Nous publions aujourd’hui le deuxième volet d’une série de trois reportages de Catherine Potet consacrés à «l’immigration vue d’Afrique». Vendredi 14 nous publierons le troisième et dernier volet de la série.
Au Sénégal, les émigrés qui sont partis en France dans les années 60 et 70 se souviennent d’y avoir trouver du travail en quelques jours. Epoque depuis longtemps révolue. Mais pour les jeunes sénégalais, le rêve perdure. Adama a vint-sept ans, il a un petit travail de chauffeur et vit pauvrement avec sa famille dans la région de Tambacounda : «Pour moi, la France c’est le paradis», dit-il, «tous mes amis qui sont là-bas sont heureux et ils ont fait construire une maison ici. Moi, je vis toujours dans une case». Mais Adama a bien peu de chances de voir son rêve de partir en France se réaliser un jour. «Ce ne sont pas les plus pauvres qui partent», explique Baganda Sakho, aujourd’hui animateur rural et lui-même ancien émigré.
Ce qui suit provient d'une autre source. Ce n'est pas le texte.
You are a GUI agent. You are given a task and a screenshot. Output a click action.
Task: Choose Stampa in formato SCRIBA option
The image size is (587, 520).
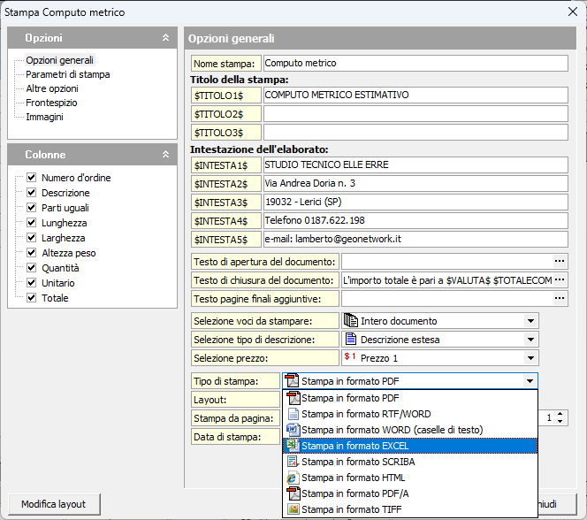tap(358, 462)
En effet, les jeunes qui ont le «profil» du candidat à l’émigration n’obtiennent généralement pas de visa, même de courte durée, pour aller en France. Ces jeunes n’ont, la plupart du temps, qu’une solution : tenter de passer en Europe clandestinement via, par exemple, le détroit de Gibraltar. «Et pour cela, il faut payer des passeurs», ajoute Baganda Sakho, «et compter, au minimum deux millions de francs CFA, soit trois mille euros».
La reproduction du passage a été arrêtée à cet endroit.